Saturday, December 16, 2006

Jesus Mythers Can't Cut It By Their Own Criteria

Photobucket - Video and Image Hosting



I have been arguing with an assortment of sceptics on a message board, many of whom can be described as "Jesus mythers." The pure Jesus myther is one who believes that Jesus did not exist as a man in history, but was made up as a fictional character. Who made him up and why can get very complex. The other major requirement for being a myther is the belief that in some sense Jesus is patterned after the dying/rising savior gods of the ancient world such as the Hours from Egypt and the Turkish Attis, and Persian/Roman cult Maitra (Mithras). The problem is, it is hard to find a pure "Myther." Most scpetics will begin to argue about Jesus and our knowledge of him, but when push comes to shove will admit that "I think he probably existed, but we don't know much about him." What I find is that most people can't keep stairght what the argument is about. They confuse arguments for Jesus as a man in history with Jesus as the son of God and both of those issues with the idea that the New Testament has no authority historically, but is a pack of lies. I find that most sceptics are very confused and have no clear understanding of these issues, but their agenda is such that they embrace anything that assists in destroying Christianity.

The mythers and quasi mythers both have little sense of history. Most of them have no idea what historians do or why they arrive at the conclusions that they do. In place of a true understanding of historiogrophy they have placed the evening News. Their basic argument is just that, where is Jesus on the 6:00 news? There is no tarnscript of the ancient world from the local news that speaks of Jesus in an up-to-the-minute way, so there must not have been a Jesus. "There is no contemporary record of his existence." Well, we can show that the basic sotry that makes up the Pre Markan redaction was used by all four Gospels, and that it was circulating as early as AD 50, that's just 18 years after the original events. That closes the gap between the Gospels as we know them in their final form and the original events in an amazing way. The mythers, however, are not impressed. They demand evidence from during Jesus life time and from the every same time as the events were "breaking." This is the evening news syndrome. They seem blissfully unaware of how remote everything was back then and how slow the news would have spread..

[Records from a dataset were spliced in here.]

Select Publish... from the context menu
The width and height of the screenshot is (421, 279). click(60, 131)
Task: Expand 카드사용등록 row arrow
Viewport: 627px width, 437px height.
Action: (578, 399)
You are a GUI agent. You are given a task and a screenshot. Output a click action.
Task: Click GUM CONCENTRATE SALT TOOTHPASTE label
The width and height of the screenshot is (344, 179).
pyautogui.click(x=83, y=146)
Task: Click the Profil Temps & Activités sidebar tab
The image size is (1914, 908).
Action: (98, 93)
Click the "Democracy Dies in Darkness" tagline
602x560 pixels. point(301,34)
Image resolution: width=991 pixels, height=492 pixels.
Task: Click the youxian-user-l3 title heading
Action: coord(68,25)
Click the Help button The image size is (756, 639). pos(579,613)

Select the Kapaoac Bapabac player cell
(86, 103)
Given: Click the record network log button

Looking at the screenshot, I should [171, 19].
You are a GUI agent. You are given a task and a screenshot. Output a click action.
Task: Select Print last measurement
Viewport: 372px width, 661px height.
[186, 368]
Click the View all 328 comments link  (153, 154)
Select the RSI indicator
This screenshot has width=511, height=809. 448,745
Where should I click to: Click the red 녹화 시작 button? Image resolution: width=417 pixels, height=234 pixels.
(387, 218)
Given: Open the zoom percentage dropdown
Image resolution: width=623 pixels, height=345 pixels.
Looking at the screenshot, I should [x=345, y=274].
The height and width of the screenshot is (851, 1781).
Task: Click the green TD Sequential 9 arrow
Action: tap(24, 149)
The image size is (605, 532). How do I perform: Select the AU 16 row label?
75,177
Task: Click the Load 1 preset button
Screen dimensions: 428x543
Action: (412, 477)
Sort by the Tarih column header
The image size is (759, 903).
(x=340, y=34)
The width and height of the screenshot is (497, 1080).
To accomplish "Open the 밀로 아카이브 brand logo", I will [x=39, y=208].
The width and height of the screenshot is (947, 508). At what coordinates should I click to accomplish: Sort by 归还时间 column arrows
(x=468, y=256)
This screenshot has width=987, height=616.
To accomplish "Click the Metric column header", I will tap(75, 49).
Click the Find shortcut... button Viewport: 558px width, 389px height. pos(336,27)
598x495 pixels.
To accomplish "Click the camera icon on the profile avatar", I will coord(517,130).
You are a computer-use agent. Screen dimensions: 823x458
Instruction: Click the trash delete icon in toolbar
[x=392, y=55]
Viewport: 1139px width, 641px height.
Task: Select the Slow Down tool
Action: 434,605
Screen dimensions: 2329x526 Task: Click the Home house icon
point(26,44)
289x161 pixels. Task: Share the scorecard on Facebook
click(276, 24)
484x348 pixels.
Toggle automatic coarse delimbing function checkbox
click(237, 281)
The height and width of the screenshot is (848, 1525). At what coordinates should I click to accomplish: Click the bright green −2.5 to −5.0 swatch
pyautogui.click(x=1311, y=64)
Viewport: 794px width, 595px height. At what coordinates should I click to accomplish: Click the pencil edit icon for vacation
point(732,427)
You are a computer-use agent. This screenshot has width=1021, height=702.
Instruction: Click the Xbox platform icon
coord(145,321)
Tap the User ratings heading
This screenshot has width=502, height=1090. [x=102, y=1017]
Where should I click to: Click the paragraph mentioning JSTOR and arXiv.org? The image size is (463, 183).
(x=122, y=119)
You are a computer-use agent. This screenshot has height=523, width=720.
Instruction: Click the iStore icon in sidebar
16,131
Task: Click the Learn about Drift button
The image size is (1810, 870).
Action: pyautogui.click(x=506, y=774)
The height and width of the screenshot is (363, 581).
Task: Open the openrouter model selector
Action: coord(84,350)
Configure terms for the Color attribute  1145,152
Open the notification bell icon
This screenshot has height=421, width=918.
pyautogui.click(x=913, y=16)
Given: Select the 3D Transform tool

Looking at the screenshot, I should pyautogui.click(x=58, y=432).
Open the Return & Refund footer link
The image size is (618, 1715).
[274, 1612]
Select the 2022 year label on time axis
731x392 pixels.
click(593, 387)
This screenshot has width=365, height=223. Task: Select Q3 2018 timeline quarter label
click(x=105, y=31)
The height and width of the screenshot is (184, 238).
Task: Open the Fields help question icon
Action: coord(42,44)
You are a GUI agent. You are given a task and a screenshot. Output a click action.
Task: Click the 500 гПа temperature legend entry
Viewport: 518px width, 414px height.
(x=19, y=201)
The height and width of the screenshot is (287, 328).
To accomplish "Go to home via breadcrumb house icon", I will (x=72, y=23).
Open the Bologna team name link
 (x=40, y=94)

There are many reasons why we don't have a lot of contemporary records of Jesus' doings. He wasn't important to anyone elite enough to write until years latter after his followers became numerous enough to start going to Rome. Rome was the center of everything, Jerusalem was a backwater for which the Romans could not have cared less.. Jesus was not important enough in a worldly way, to the elites and the powerful people, to be the subject of contemporary writing.The writers whose works were important enough to survive that era were mostly in Rome, or a few other places like Alexandria, but not Jerusalem and certainly not Galilee. Yet the mythers and their confussed coheart of skeptics trnslate this lack of evening news immediacy into what they think is an iron clad argument that Jesus didn't exist. Had existed, they reason, he would have been on the evening news. Most of Jesus' followers were illiterate and poor, but this doesn't even phase the mythers. With no sense f history all they know is, everything that is important is on the evening news.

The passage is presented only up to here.